The day after he wrote this letter, the USS Bowen – a close cousin of the USS John Rodgers which was shooting off my home on the Corniche – opened fire on the same target: Syrian-supported forces in the Chouf. And on 23 October the same year, an Islamist truck-bomber drove to his suicide by exploding his vehicle in the US Marine headquarters beside the airport. I still remember how the air pressure changed inside my own home when that bomb went off. It killed 241 US service personnel. And I recall how I saw with my own eyes the bodies of many of the dead Marines laid out beside the rubble of their headquarters. Six days later, an officer visited the Stelpflug family home in Auburn, Alabama, and told Peggy and her husband that their son, Bill, had been killed by the bomb.
Rami wrote about his conversations with Peggy and spoke of how enlightened he was by the family’s “noble reactions”. He shared their feelings that “Bill’s life, service and death could enrich ‘our common desire to learn from each other in the cause of advancing our shared humanity … and that the lessons of his life and death would perhaps be illuminating for others’.”
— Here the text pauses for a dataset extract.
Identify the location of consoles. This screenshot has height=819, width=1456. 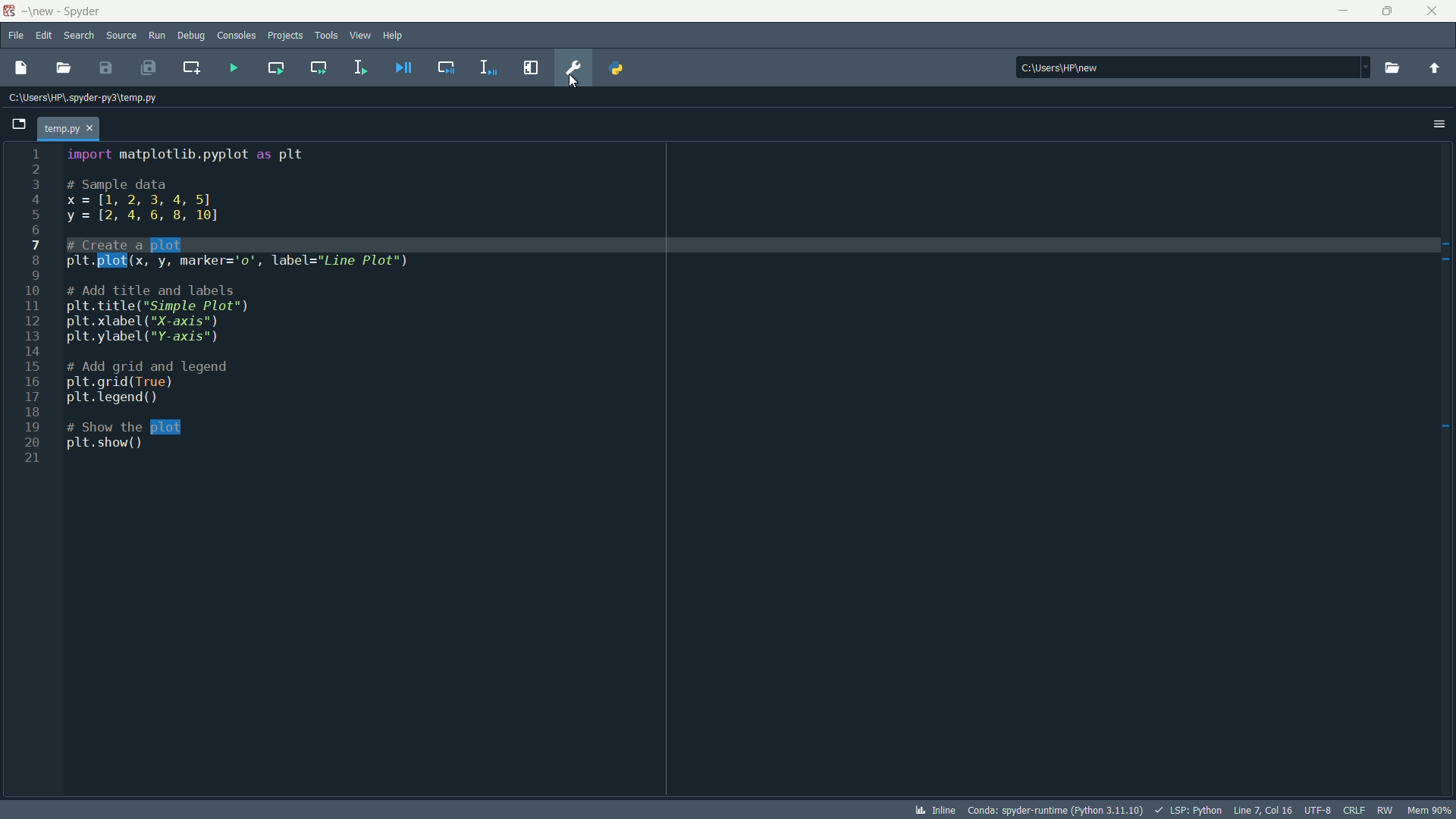
(237, 36).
But Rami’s penultimate paragraph deserves to be read in full: “It is appropriate today – 30 years after American ships shelled the Lebanese mountains – that all of us be very sure that, before American men and women are sent again to attack Arab targets, citizens like the Stelpflug family are credibly consulted on such an important decision. Those expressing scepticism in the opinion polls deserve a clear answer. So do the Syrian people. So does the world.”
Against journalism of this standard, I must remain silent. It says it all.
Operation Punitive Endeavour?
If – and I repeat “if” because I’m still not at all sure Barack Obama really is going to war in Syria on the back of his own words – there has to be a name for this ridiculous adventure, what will it be called? Churchill used to warn his lads that they should never, ever, give a military operation a stupid name since widows would not want to hear that their husbands died in a ridiculous battle. So I suppose the most honest operational name – Operation Biffing the Arabs Again – is out. So is Operation Bashing Bashar. In keeping with Obama’s evangelical streak, Operation Punishment is probably a bit too revealing – but I suspect Operation Punitive Endeavour might do the trick. Most people will be too lazy to look up “punitive” in the dictionary and “endeavour” is a great work, hinting at enormous struggle hinged to deep morality (which is what Obama’s rhetoric is supposed to be about).
And then – again, “if” America attacks – we must have a good string of excuses for the hospitals/buses/civilian targets we hit. “Collateral damage” will no doubt be churned out by defence correspondents but it is wearing a bit thin. If a cruise missile does hit the roof of the Umayyad mosque in Damascus, however, I will remember well the lies we used when a plane fired missiles into a crowded Baghdad market during a sandstorm in 2003. It was not a missile. It was an Iraqi anti-aircraft rocket that had misfired and crashed into the people.
The same was said in Libya in 1985 when American weapons destroyed the lives of civilians in Tripoli. It was a Libyan anti-aircraft missile that killed them. This was swiftly disproved – so was the lie about the Iraqi rocket. But wait for the Syrian anti-aircraft rocket that kills its own people. It’s an old one. But so is biffing the Arabs.